Ross Lehman (left) and Kevin Gudahl (right) as the twin Dromios in The Comedy of Errors. They wear identical "Dutch boy" blonde wigs, blue shorts, yellow-and-blue plaid short-sleeved shirts over gold knit long-sleeved T-shirts, and what looks like pale blue support socks with green slip-on canvas shoes.
Ross Lehman (left) and Kevin Gudahl play the twin Dromios in The Comedy of Errors at Chicago Shakespeare Theater Credit: Liz Lauren

Barbara Gaines started her tenure as artistic director for Chicago Shakespeare Theater (then called Chicago Shakespeare Workshop) in 1986 by staging Henry V on the rooftop of the Red Lion Pub. She’s closing it out with a production of The Comedy of Errors that contains a sly homage to that debut in the form of the St. Crispin’s Day speech.

The Comedy of Errors
Through 4/23: Tue 7:30 PM, Wed 1 and 7:30 PM, Thu-Fri 7:30 PM, Sat 2:30 and 7:30 PM, Sun 2 PM; also Thu 4/13 1 PM; no shows Tue 4/18 or Wed 4/19; Spanish subtitles Tue 4/11 7:30 PM, open captions Wed 4/12 1 and 7:30 PM, ASL interpretation Fri 4/14 7:30 PM; Chicago Shakespeare Theater, 800 E. Grand, 312-595-5600,, $45-$92

First presented at Chicago Shakes in 2008, this Comedy of Errors features additional dialogue by Second City vet Ron West that creates a play-within-a-film-within-a-play setting. It’s 1940, and a film version of Shakespeare’s early farce about mistaken identity and twins separated at birth between Ephesus and Syracuse is being shot at breakneck speed at Shepperton Studios in London—in between bombing runs by the Luftwaffe.

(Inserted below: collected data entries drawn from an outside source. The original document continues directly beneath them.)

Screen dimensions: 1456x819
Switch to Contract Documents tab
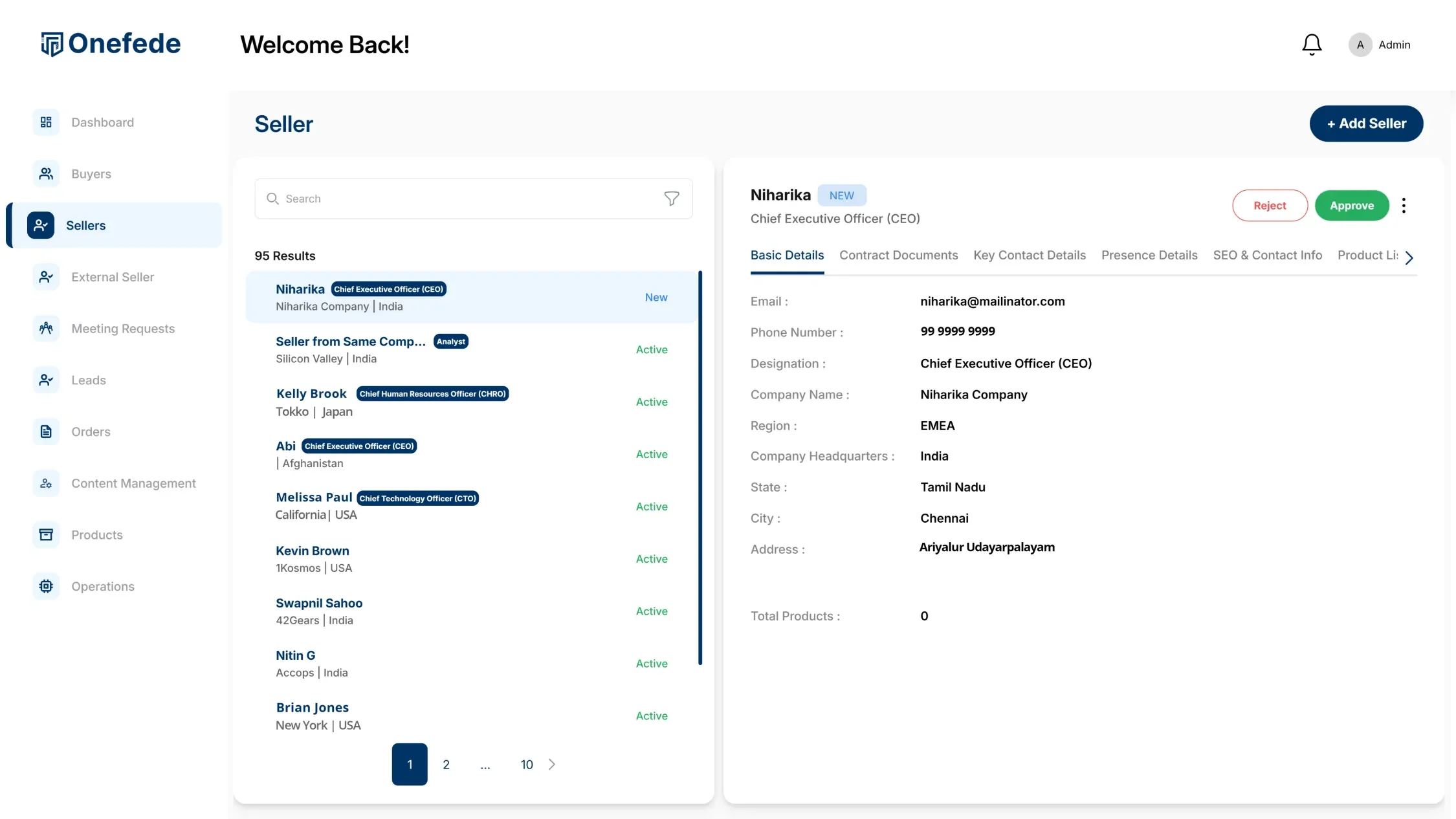pos(898,256)
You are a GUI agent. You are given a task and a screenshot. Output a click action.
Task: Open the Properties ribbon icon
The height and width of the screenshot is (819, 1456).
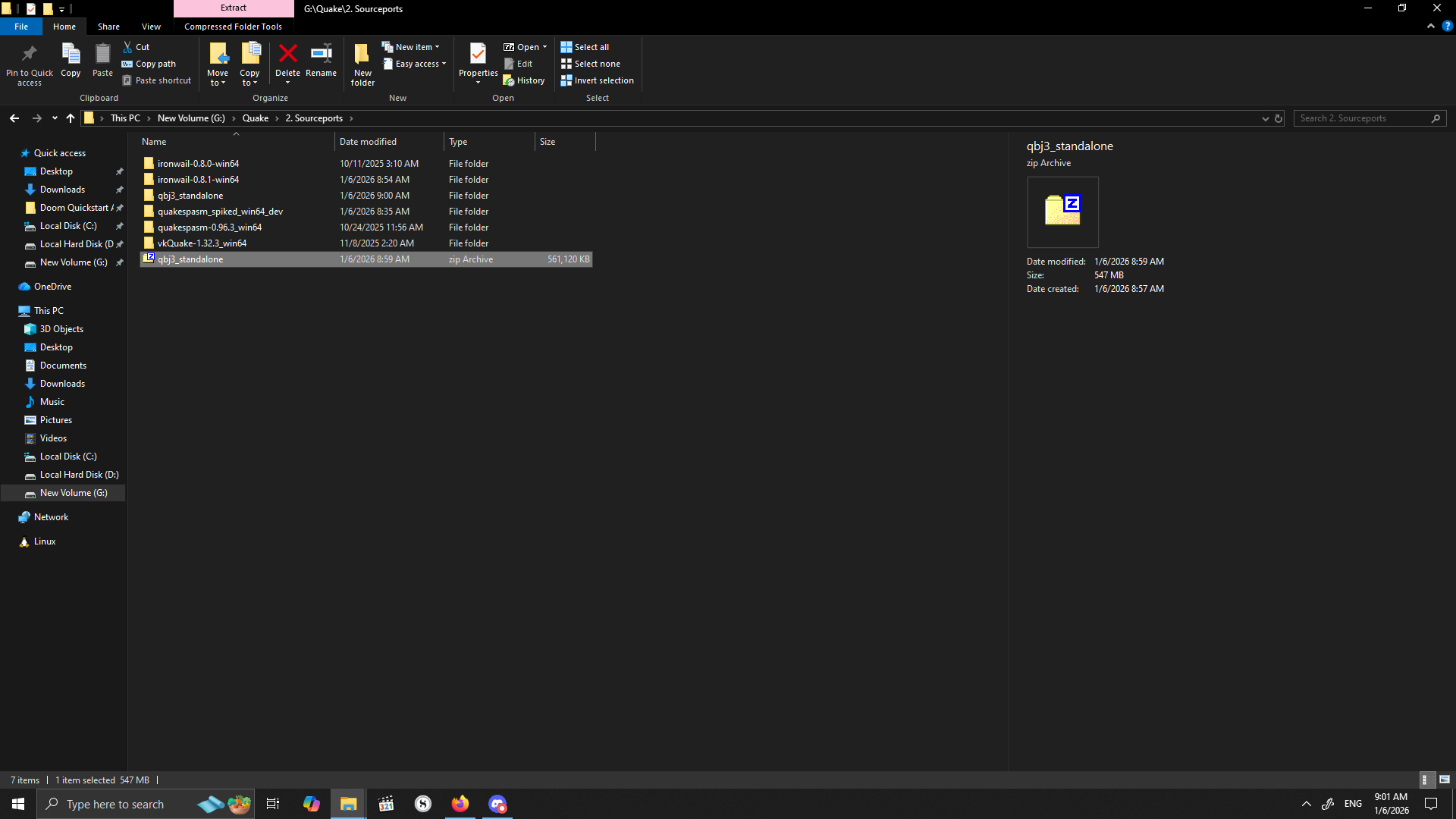(x=478, y=55)
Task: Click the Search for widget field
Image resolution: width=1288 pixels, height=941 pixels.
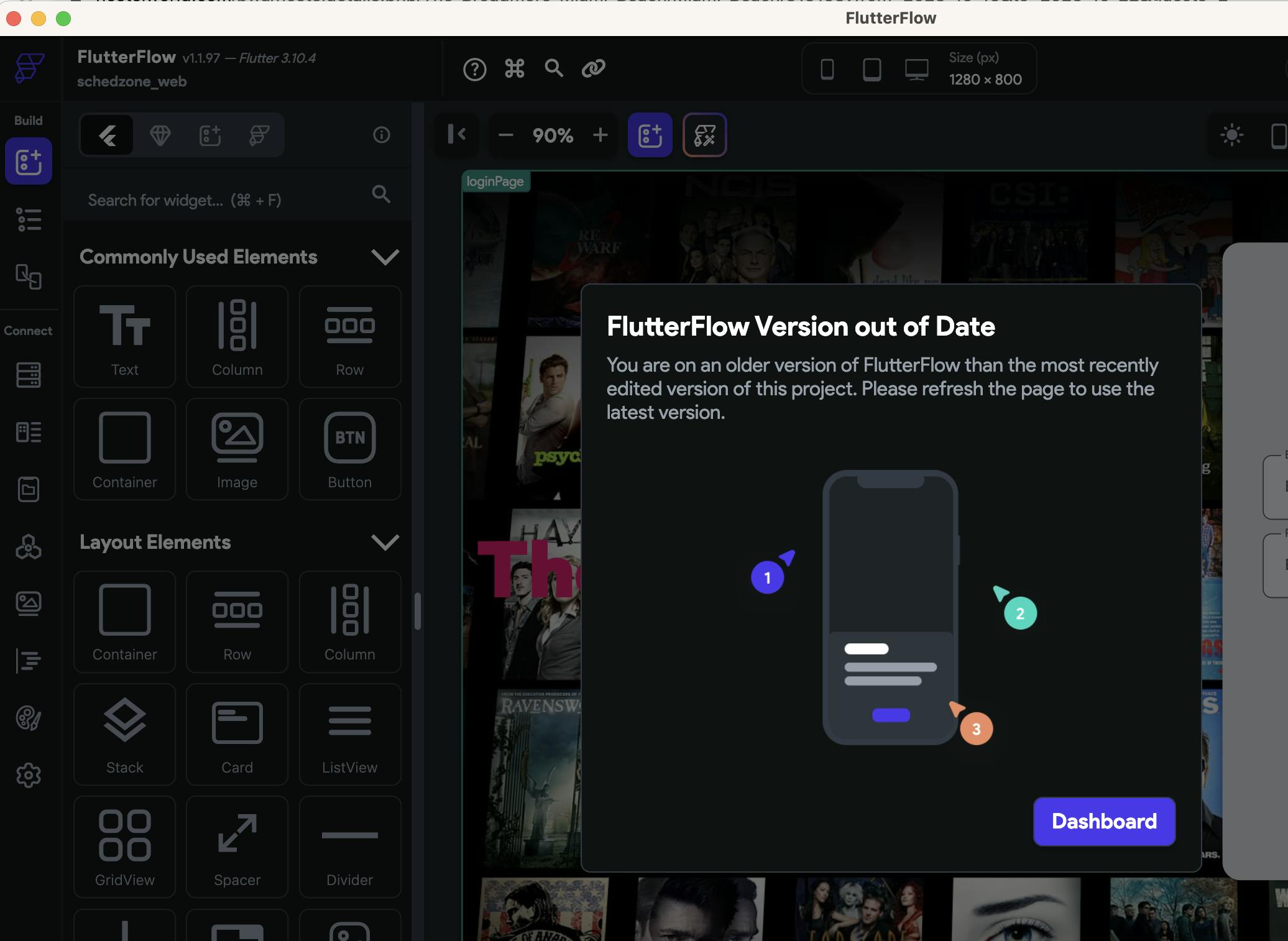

But not even the threat of death from above can stop the hams from hamming it up, especially Kevin Gudahl’s Lord Brian Hallifax. Already disgruntled that he has to play one of the dim-witted servant Dromio twins, rather than one of the slightly less dense Antipholi (the other set of separated twins—just read the plot summary on your own), Hallifax keeps trying to work St. Crispin into the proceedings.

Meantime, the other Dromio and the film’s director, Dudley Marsh (Ross Lehman), is contending with an unfaithful wife (Susan Moniz), who also happens to be the leading lady, and a Hollywood crooner and RAF flyboy (Dan Chameroy) whose comfort with iambic pentameter is shaky. 

I saw that first outing and remember it fondly. This incarnation hits a little differently given the circumstances of Gaines’s imminent departure as AD and everything going on in our own embattled times. But even with many of the same players on board, Gaines’s valedictory production doesn’t waste much energy with soppy nostalgia. It’s a suitably silly and generally well-paced affair that both sends up and honors the worlds of make-believe on stage and screen. A fine final treat from Gaines for we happy few, indeed.